** Task statement **
Give back each line below verbatim.

=======

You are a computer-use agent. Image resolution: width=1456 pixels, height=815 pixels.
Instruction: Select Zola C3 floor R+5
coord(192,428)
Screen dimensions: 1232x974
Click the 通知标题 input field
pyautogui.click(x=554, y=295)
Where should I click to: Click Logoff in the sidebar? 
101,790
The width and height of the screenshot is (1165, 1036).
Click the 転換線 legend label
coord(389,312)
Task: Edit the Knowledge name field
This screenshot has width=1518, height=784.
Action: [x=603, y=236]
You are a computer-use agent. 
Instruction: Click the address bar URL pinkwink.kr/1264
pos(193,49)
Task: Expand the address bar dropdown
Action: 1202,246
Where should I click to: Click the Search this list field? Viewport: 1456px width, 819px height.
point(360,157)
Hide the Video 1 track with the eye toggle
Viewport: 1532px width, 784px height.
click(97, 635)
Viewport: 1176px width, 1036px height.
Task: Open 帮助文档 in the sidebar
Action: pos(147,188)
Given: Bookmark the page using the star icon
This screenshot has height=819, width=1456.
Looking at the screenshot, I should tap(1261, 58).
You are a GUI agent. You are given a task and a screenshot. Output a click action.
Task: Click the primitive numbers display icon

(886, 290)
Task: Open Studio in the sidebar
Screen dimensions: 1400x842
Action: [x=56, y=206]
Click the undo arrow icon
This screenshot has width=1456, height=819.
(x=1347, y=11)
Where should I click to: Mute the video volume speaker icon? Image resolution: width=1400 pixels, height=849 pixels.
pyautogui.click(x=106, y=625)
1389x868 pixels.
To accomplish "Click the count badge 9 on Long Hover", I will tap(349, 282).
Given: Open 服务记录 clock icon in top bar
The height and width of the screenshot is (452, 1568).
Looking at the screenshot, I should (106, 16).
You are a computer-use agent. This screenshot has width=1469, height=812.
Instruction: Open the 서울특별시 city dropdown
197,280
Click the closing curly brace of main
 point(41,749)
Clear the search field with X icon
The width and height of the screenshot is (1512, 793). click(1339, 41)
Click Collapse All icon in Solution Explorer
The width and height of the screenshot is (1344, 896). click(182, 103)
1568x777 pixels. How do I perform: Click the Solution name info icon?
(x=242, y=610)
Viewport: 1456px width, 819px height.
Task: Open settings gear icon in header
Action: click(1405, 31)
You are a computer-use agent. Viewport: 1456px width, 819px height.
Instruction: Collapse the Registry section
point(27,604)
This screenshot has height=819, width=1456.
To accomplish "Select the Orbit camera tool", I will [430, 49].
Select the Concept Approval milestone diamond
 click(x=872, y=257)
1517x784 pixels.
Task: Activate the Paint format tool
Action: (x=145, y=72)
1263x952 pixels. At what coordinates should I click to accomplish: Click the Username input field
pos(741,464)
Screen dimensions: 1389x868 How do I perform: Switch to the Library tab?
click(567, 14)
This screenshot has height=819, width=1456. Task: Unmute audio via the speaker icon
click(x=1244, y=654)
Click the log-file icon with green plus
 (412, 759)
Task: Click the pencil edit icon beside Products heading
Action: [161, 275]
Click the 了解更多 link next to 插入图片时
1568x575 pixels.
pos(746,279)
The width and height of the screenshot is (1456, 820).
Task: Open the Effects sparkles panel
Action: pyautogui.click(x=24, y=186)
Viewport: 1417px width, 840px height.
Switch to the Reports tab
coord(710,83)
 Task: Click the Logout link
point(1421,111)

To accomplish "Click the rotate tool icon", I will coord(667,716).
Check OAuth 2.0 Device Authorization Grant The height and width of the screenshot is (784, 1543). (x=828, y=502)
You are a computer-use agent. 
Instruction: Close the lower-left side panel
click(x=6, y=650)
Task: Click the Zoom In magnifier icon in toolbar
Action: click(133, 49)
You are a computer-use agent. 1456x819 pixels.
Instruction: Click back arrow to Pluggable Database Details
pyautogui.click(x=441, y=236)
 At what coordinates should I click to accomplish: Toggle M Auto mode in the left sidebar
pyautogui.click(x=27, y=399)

=======

** Answer space **
You are a computer-use agent. Image resolution: width=1456 pixels, height=815 pixels.
Instruction: Select Zola C3 floor R+5
coord(192,428)
Screen dimensions: 1232x974
Click the 通知标题 input field
pyautogui.click(x=554, y=295)
Where should I click to: Click Logoff in the sidebar? 
101,790
The width and height of the screenshot is (1165, 1036).
Click the 転換線 legend label
coord(389,312)
Task: Edit the Knowledge name field
This screenshot has width=1518, height=784.
Action: [x=603, y=236]
You are a computer-use agent. 
Instruction: Click the address bar URL pinkwink.kr/1264
pos(193,49)
Task: Expand the address bar dropdown
Action: 1202,246
Where should I click to: Click the Search this list field? Viewport: 1456px width, 819px height.
point(360,157)
Hide the Video 1 track with the eye toggle
Viewport: 1532px width, 784px height.
click(97, 635)
Viewport: 1176px width, 1036px height.
Task: Open 帮助文档 in the sidebar
Action: pos(147,188)
Given: Bookmark the page using the star icon
This screenshot has height=819, width=1456.
Looking at the screenshot, I should tap(1261, 58).
You are a GUI agent. You are given a task and a screenshot. Output a click action.
Task: Click the primitive numbers display icon

(886, 290)
Task: Open Studio in the sidebar
Screen dimensions: 1400x842
Action: [x=56, y=206]
Click the undo arrow icon
This screenshot has width=1456, height=819.
(x=1347, y=11)
Where should I click to: Mute the video volume speaker icon? Image resolution: width=1400 pixels, height=849 pixels.
pyautogui.click(x=106, y=625)
1389x868 pixels.
To accomplish "Click the count badge 9 on Long Hover", I will tap(349, 282).
Given: Open 服务记录 clock icon in top bar
The height and width of the screenshot is (452, 1568).
Looking at the screenshot, I should (106, 16).
You are a computer-use agent. This screenshot has width=1469, height=812.
Instruction: Open the 서울특별시 city dropdown
197,280
Click the closing curly brace of main
 point(41,749)
Clear the search field with X icon
The width and height of the screenshot is (1512, 793). click(1339, 41)
Click Collapse All icon in Solution Explorer
The width and height of the screenshot is (1344, 896). click(182, 103)
1568x777 pixels. How do I perform: Click the Solution name info icon?
(x=242, y=610)
Viewport: 1456px width, 819px height.
Task: Open settings gear icon in header
Action: click(1405, 31)
You are a computer-use agent. Viewport: 1456px width, 819px height.
Instruction: Collapse the Registry section
point(27,604)
This screenshot has height=819, width=1456.
To accomplish "Select the Orbit camera tool", I will [430, 49].
Select the Concept Approval milestone diamond
 click(x=872, y=257)
1517x784 pixels.
Task: Activate the Paint format tool
Action: (x=145, y=72)
1263x952 pixels. At what coordinates should I click to accomplish: Click the Username input field
pos(741,464)
Screen dimensions: 1389x868 How do I perform: Switch to the Library tab?
click(567, 14)
This screenshot has height=819, width=1456. Task: Unmute audio via the speaker icon
click(x=1244, y=654)
Click the log-file icon with green plus
 (412, 759)
Task: Click the pencil edit icon beside Products heading
Action: [161, 275]
Click the 了解更多 link next to 插入图片时
1568x575 pixels.
pos(746,279)
The width and height of the screenshot is (1456, 820).
Task: Open the Effects sparkles panel
Action: pyautogui.click(x=24, y=186)
Viewport: 1417px width, 840px height.
Switch to the Reports tab
coord(710,83)
 Task: Click the Logout link
point(1421,111)

To accomplish "Click the rotate tool icon", I will coord(667,716).
Check OAuth 2.0 Device Authorization Grant The height and width of the screenshot is (784, 1543). (x=828, y=502)
You are a computer-use agent. 
Instruction: Close the lower-left side panel
click(x=6, y=650)
Task: Click the Zoom In magnifier icon in toolbar
Action: click(133, 49)
You are a computer-use agent. 1456x819 pixels.
Instruction: Click back arrow to Pluggable Database Details
pyautogui.click(x=441, y=236)
 At what coordinates should I click to accomplish: Toggle M Auto mode in the left sidebar
pyautogui.click(x=27, y=399)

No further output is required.